### Work to complete
Starting with the line that contains "The width and" and going on through the end of the records, write out those lines again with their requests, offsetting every number in the answer coordinates by 87. Leave the pictures out of your answer.

-----

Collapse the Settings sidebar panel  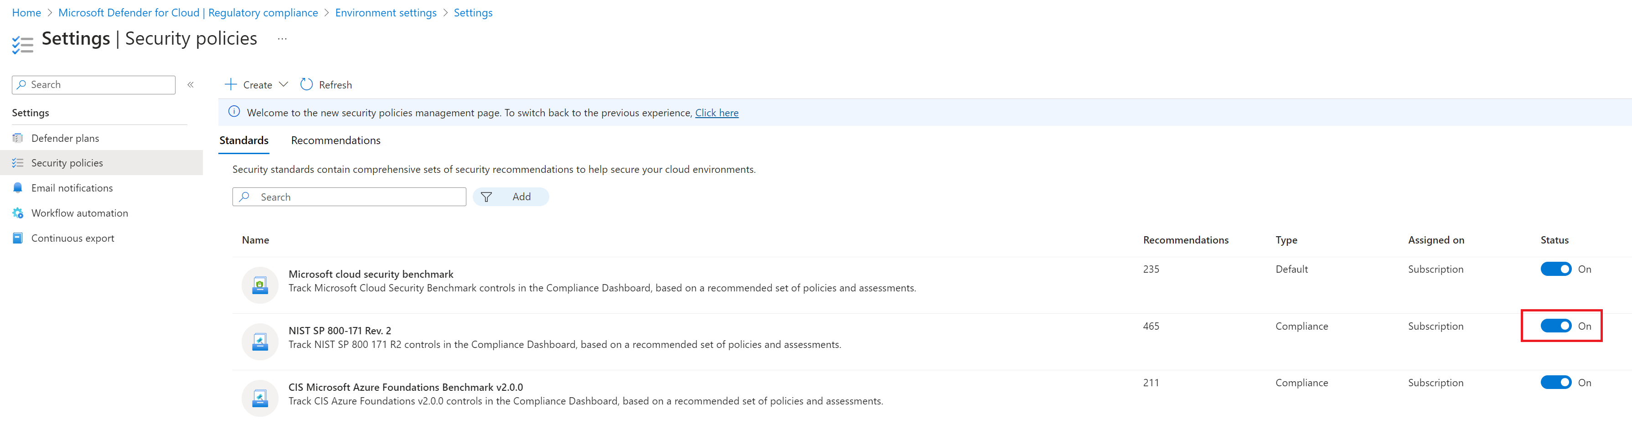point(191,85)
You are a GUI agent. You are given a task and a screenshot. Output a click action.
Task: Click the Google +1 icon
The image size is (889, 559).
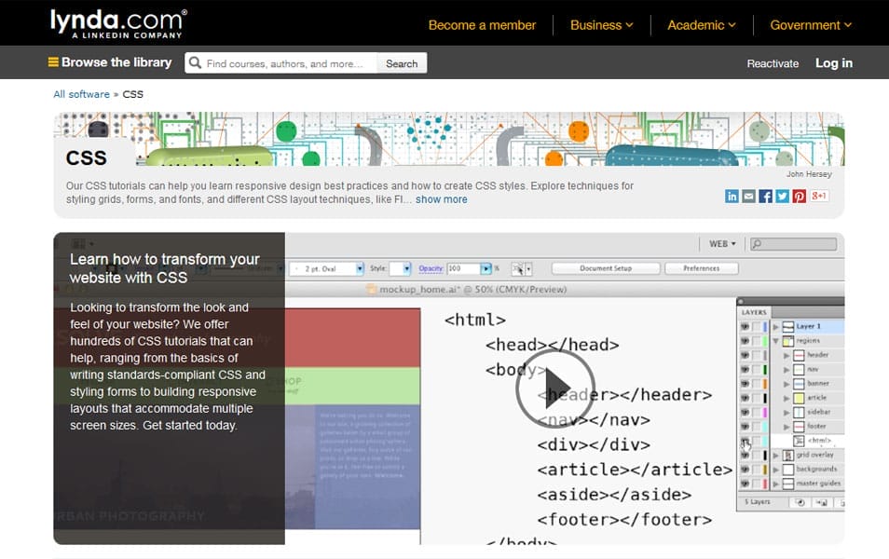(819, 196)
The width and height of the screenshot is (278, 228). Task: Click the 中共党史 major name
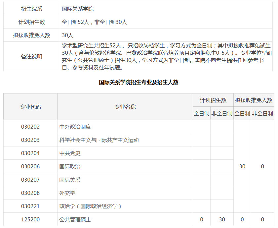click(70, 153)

-----

### Answer to the problem
The width and height of the screenshot is (278, 228). Task: Click the 中共党史 major name
click(157, 240)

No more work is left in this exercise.